This article focuses on the commentary released along with the final version of the Customer Due Diligence Requirements for Financial Institutions, which address the collection of beneficial ownership regarding entity accounts, the designation of “fifth pillar” status for customer due diligence in an AML program, and the requirement for monitoring of transactions and customer profiles responsive to the customer due diligence to be collected.

Robert M. Axelrod

By Robert M. Axelrod

Robert M. Axelrod is a director in Deloitte Transactions and Business Analytics LLP, an affiliate of Deloitte Financial Advisory Services LLP. He specializes in projects addressing financial transactions in regulatory and compliance contexts, including anti-money laundering and anti-terrorist financing, as well as anti-corruption concerns in the financial services industry, specifically addressing banks, insurance companies and broker dealers.

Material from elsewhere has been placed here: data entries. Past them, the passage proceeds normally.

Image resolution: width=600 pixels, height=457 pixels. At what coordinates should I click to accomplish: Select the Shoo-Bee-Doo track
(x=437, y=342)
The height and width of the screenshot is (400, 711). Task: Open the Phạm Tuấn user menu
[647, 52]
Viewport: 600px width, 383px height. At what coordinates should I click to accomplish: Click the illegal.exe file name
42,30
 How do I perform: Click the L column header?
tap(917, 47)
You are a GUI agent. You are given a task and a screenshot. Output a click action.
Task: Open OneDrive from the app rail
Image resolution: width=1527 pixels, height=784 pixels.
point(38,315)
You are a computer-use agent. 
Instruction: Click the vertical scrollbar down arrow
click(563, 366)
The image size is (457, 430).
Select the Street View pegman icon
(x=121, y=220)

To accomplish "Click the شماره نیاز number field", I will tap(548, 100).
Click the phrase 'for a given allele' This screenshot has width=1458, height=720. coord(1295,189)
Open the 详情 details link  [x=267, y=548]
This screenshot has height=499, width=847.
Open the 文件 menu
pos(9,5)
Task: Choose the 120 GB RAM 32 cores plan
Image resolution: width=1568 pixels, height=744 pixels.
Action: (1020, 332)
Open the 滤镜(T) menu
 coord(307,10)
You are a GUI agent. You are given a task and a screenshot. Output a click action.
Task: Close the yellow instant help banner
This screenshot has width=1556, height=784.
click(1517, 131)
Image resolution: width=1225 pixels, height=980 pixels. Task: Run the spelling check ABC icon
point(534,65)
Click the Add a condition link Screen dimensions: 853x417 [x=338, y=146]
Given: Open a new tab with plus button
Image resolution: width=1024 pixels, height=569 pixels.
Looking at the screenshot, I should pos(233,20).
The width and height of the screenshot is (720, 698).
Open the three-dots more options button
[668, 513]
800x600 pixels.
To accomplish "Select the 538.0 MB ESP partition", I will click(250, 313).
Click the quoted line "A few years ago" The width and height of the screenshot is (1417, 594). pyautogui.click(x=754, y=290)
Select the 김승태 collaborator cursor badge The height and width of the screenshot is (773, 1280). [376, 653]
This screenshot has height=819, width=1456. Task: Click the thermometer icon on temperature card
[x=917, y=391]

On May 11, the Financial Crimes Enforcement Network (FinCEN) released a veritable tome of commentary to accompany the publication of the final version of the Customer Due Diligence (CDD) Requirements for Financial Institutions.1 The release notes for the rule, the initial draft of which was released in 2012, run about 62 pages in the compact Federal Register, and more than 200 pages in the prepublication PDF.

This commentary lays out FinCEN's overall expectations of anti-money laundering (AML) compliance for financial institutions, some economic theories of criminal behavior, and some emphasis on the role of U.S. regulation in the global community. The result is long on high ideals if a bit short on empathy, and is worth considering as firms revisit their compliance and business priorities.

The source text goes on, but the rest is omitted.